RECORD SET below:

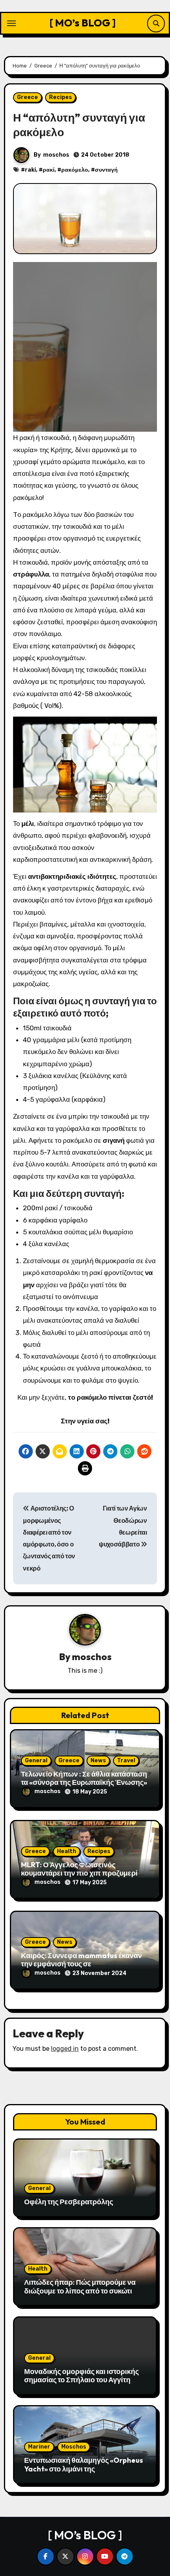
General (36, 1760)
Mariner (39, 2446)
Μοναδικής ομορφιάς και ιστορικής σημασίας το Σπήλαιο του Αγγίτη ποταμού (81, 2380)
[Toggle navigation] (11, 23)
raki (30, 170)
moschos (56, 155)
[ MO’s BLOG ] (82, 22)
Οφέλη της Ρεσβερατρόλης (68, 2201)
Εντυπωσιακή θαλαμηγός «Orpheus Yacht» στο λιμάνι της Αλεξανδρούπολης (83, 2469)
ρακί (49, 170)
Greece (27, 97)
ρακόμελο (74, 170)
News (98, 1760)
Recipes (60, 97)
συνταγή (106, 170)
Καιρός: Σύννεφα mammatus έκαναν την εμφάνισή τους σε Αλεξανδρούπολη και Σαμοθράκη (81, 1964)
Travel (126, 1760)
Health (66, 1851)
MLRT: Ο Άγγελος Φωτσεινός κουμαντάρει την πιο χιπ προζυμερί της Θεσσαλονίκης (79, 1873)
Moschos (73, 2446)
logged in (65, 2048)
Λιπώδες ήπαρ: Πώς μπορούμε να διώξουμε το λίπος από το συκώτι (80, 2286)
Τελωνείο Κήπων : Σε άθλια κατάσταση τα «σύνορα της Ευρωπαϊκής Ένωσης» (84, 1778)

End of RECORD SET.
RECORD SET below:

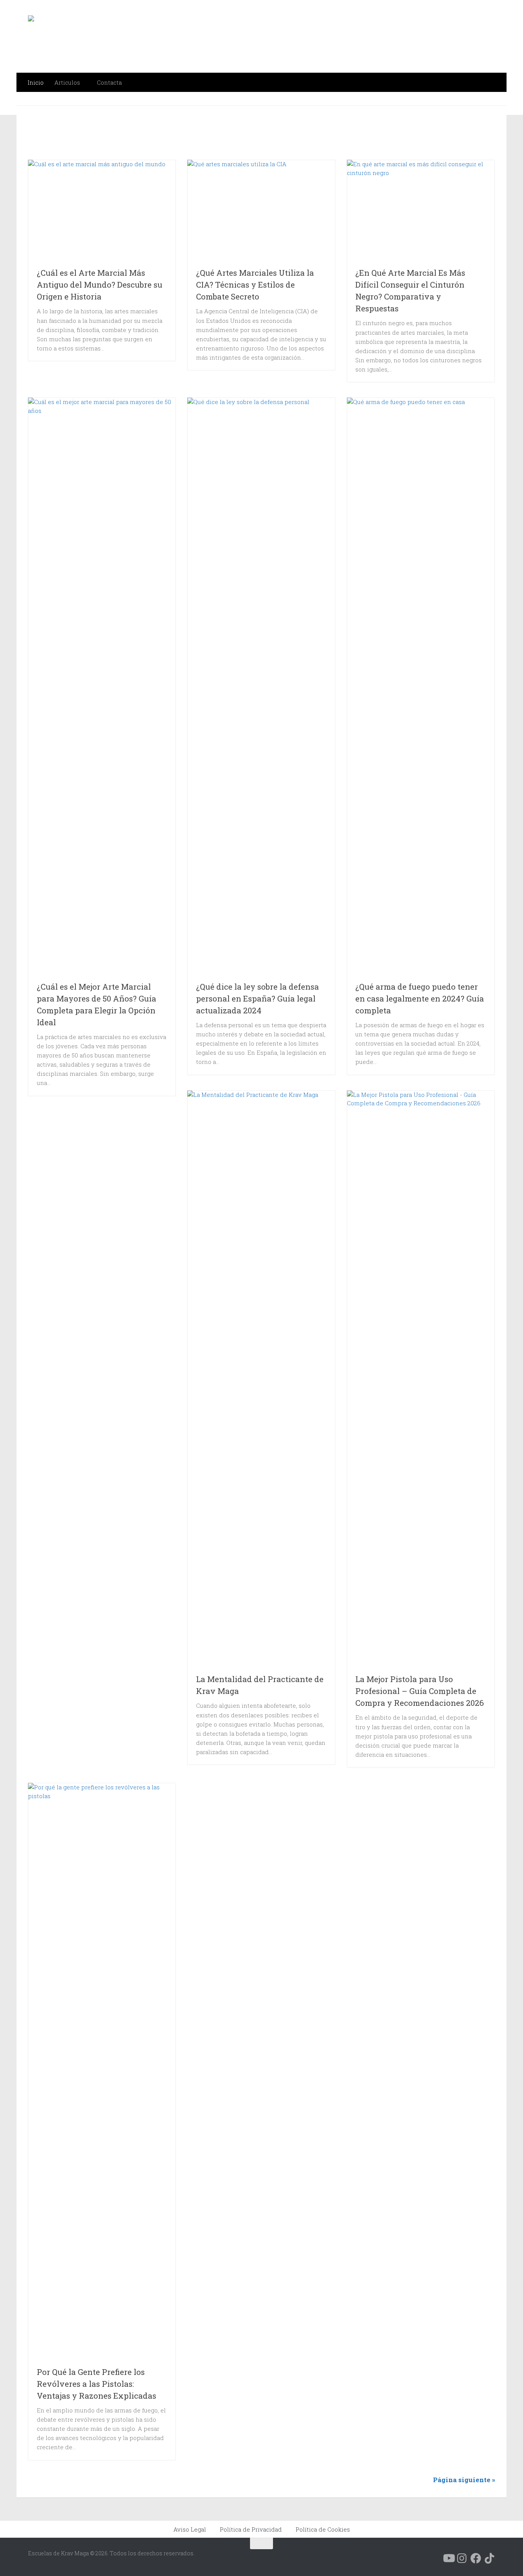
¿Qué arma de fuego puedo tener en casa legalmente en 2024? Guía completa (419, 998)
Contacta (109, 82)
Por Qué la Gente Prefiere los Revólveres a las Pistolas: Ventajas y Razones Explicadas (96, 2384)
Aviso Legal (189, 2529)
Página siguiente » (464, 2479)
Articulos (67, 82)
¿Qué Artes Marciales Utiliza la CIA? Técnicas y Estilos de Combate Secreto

End of RECORD SET.
RECORD SET below:

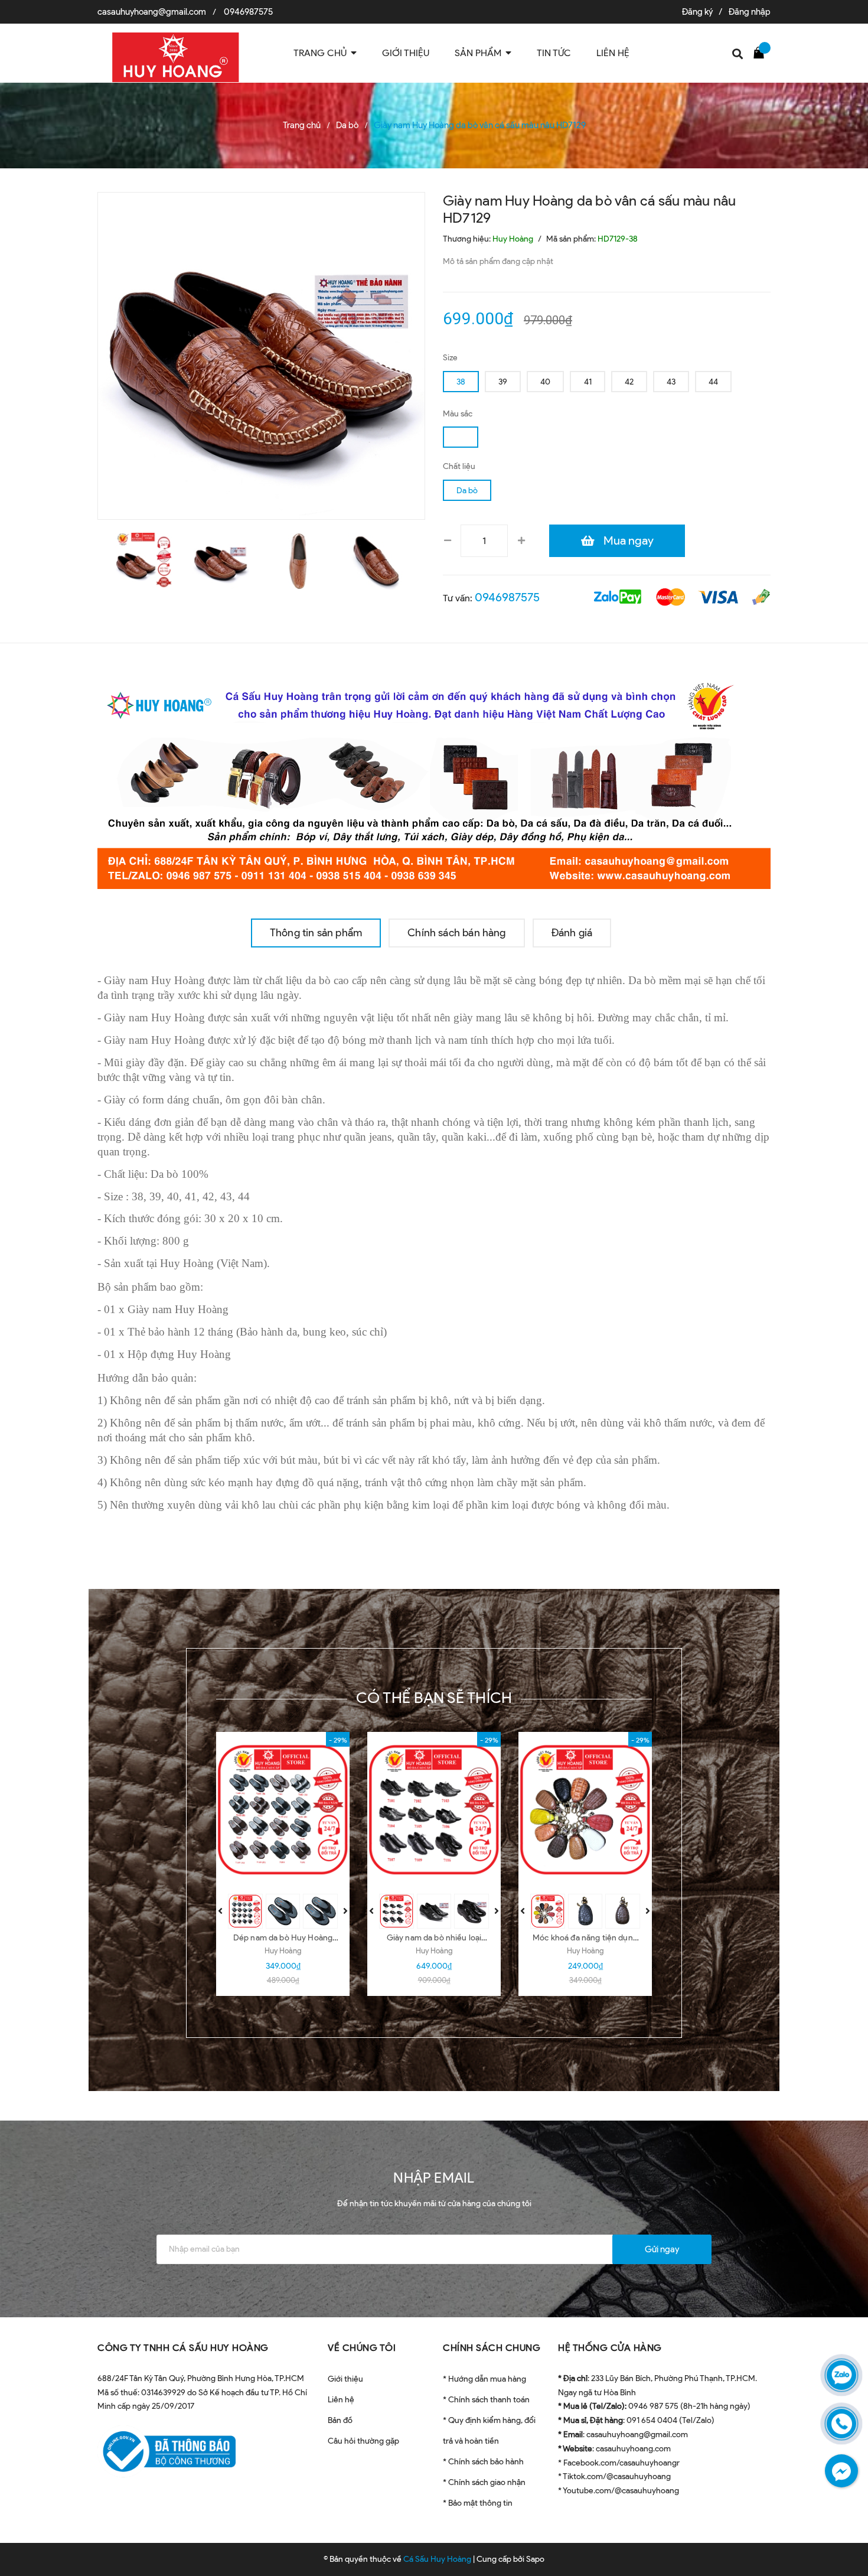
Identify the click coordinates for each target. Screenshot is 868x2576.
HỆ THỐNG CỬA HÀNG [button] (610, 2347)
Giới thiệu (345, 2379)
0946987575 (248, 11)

End of RECORD SET.

AIM OF THE EXERCISE: Retype only the lines above between the line with "Λιπώδες ήπαρ: Πώς" and the line with "Τελωνείο Κήπων : Σε", counting those two lines as well, and keep every character as it is.

ANSWER FOR THIS EXERCISE:
Λιπώδες ήπαρ: Πώς μπορούμε να διώξουμε το λίπος από το συκώτι (80, 2286)
Τελωνείο Κήπων : Σε άθλια κατάσταση τα «σύνορα της Ευρωπαϊκής Ένωσης» (84, 1778)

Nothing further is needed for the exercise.